> [Source text]
Loading Data From a Dataset

Data previously saved to an ASDFDataSet can be loaded back into a Manager class using the the load function. This is useful for repeating measurements, re-using misfit windows on new data, or running seismic inversions.

Config Parameters

To load the Config class from an ASDFDataSet, you need to specify a path which was generated from the iter_tag and step_tag attributes of the saved Config.

cfg = Config()
cfg.read(read_from=ds, path="i01/s00", fmt="asdf")

Data and Metadata

The Managers load function searches for metadata, waveforms and configuration parameters, based on the code and path arguments.

The path attribute is specified by the iter_tag and step_tag attributes of the saved Config.

Note

Waveforms stored in the ASDFDataSet are unprocessed. Users will have to re-run the standardize and preprocess functions to retrieve the waveforms used to generate saved windows/adjoint sources.

> [Data shown]
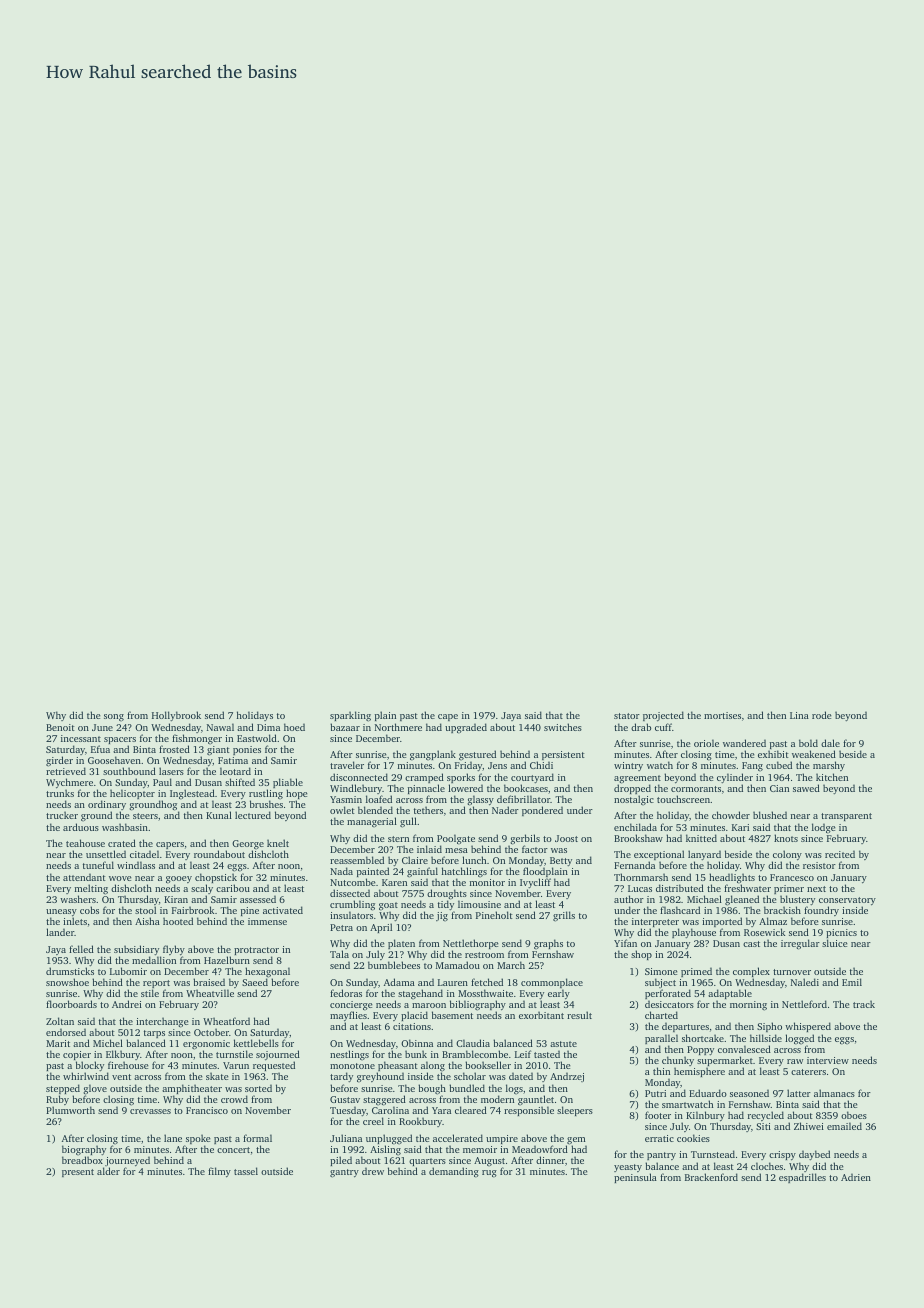  What do you see at coordinates (711, 1177) in the document?
I see `Brackenford` at bounding box center [711, 1177].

> [Task list]
A - According to the text on loading data from a dataset, which functions must users re-run to retrieve the waveforms used to generate saved windows and adjoint sources?
B - Carry on the text on loading data from a dataset, starting right after its final sentence.
The data shown here plays no role in this work.

> [Final results]
A - The standardize and preprocess functions.

B -
mgmt = Manager(ds=ds)
mgmt.load(code="NZ.BFZ", path="i01/s00")

Windows and Adjoint Sources

Note

Misfit windows and adjoint sources are not explicitely re-loaded when calling the load function.

To re-load windows, you can call the window function, setting the fix_windows argument to True and specifying the iteration and step_count to retrieve windows from:

mgmt.window(fix_windows=True, iteration="i01", step_count="s00")

The Manager does not currently have the capability to re-load adjoint sources, but given a loaded Config and set of windows, you can re-calculate adjoint sources with the measure function:

mgmt.measure()